Brief:
Convert everything from the line containing "Task: Select the" down to the line containing "Task: Click The True Audio plugin icon" into a numbered list, leaving out any blank lines.

# Start of Entries

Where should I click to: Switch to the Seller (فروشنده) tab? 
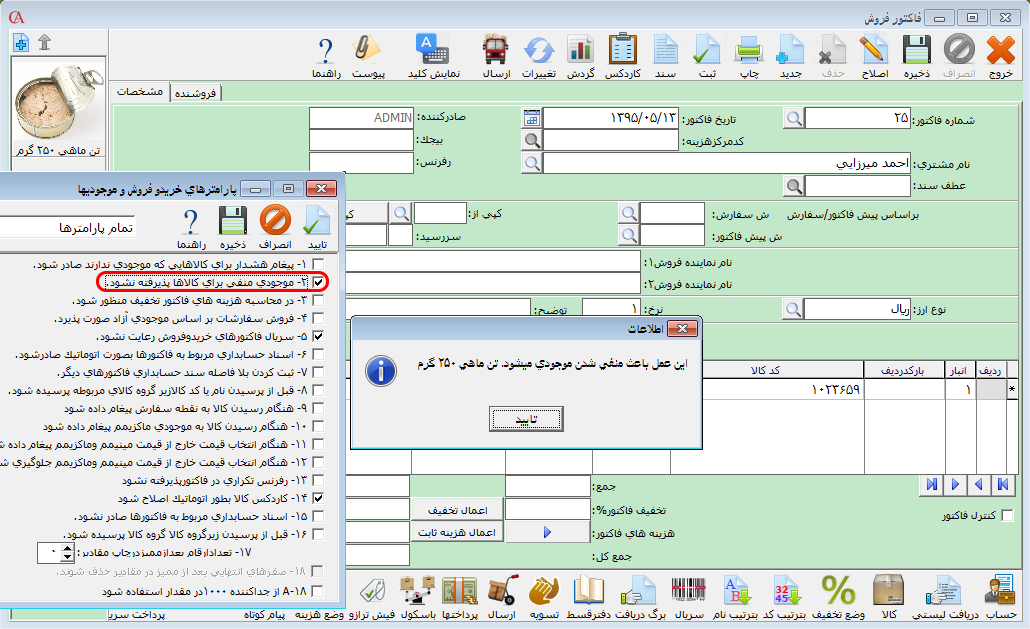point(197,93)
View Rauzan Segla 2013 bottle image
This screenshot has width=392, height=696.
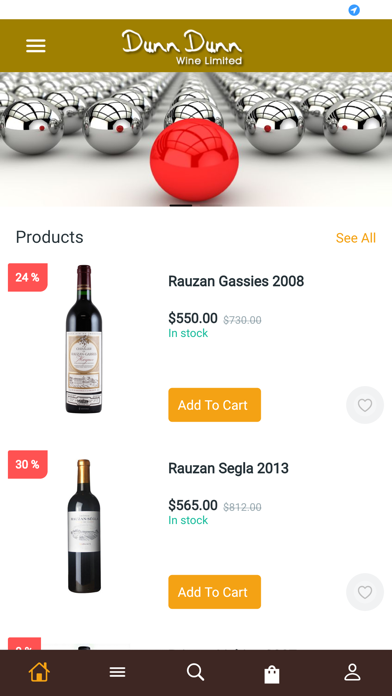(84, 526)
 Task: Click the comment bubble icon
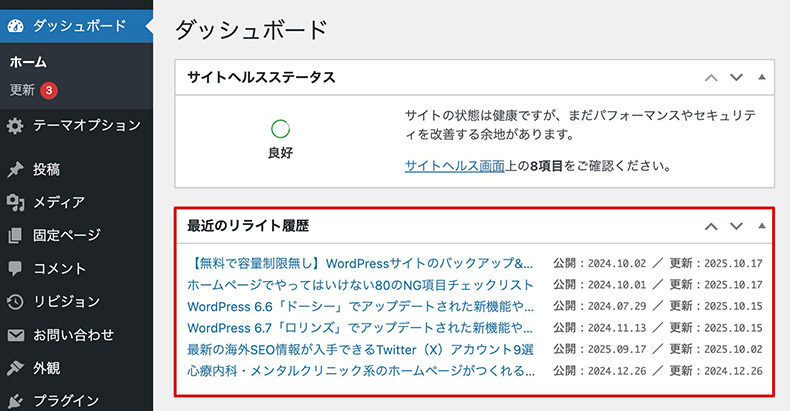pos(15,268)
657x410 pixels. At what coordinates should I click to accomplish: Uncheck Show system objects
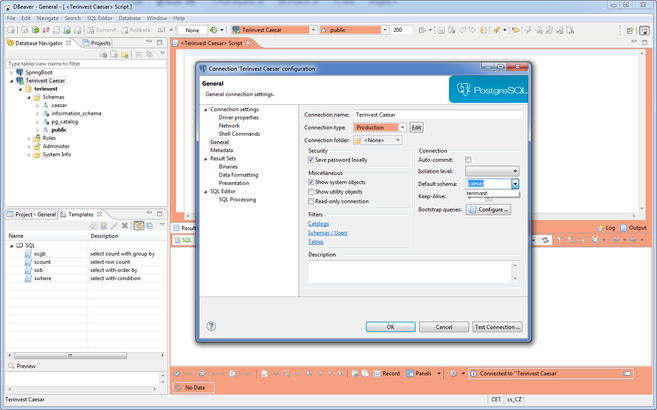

# End of Entries
# Start of Entries

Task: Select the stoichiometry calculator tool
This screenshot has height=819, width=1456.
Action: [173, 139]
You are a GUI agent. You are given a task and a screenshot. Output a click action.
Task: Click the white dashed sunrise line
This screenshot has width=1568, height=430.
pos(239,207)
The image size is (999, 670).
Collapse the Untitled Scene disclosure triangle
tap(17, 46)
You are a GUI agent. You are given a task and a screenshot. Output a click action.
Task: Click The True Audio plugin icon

# End of Entries

Task answer:
1. Task: Select the stoichiometry calculator tool
2. This screenshot has height=819, width=1456.
3. Action: [173, 139]
4. You are a GUI agent. You are given a task and a screenshot. Output a click action.
5. Task: Click the white dashed sunrise line
6. This screenshot has width=1568, height=430.
7. pos(239,207)
8. The image size is (999, 670).
9. Collapse the Untitled Scene disclosure triangle
10. tap(17, 46)
11. You are a GUI agent. You are given a task and a screenshot. Output a click action.
12. Task: Click The True Audio plugin icon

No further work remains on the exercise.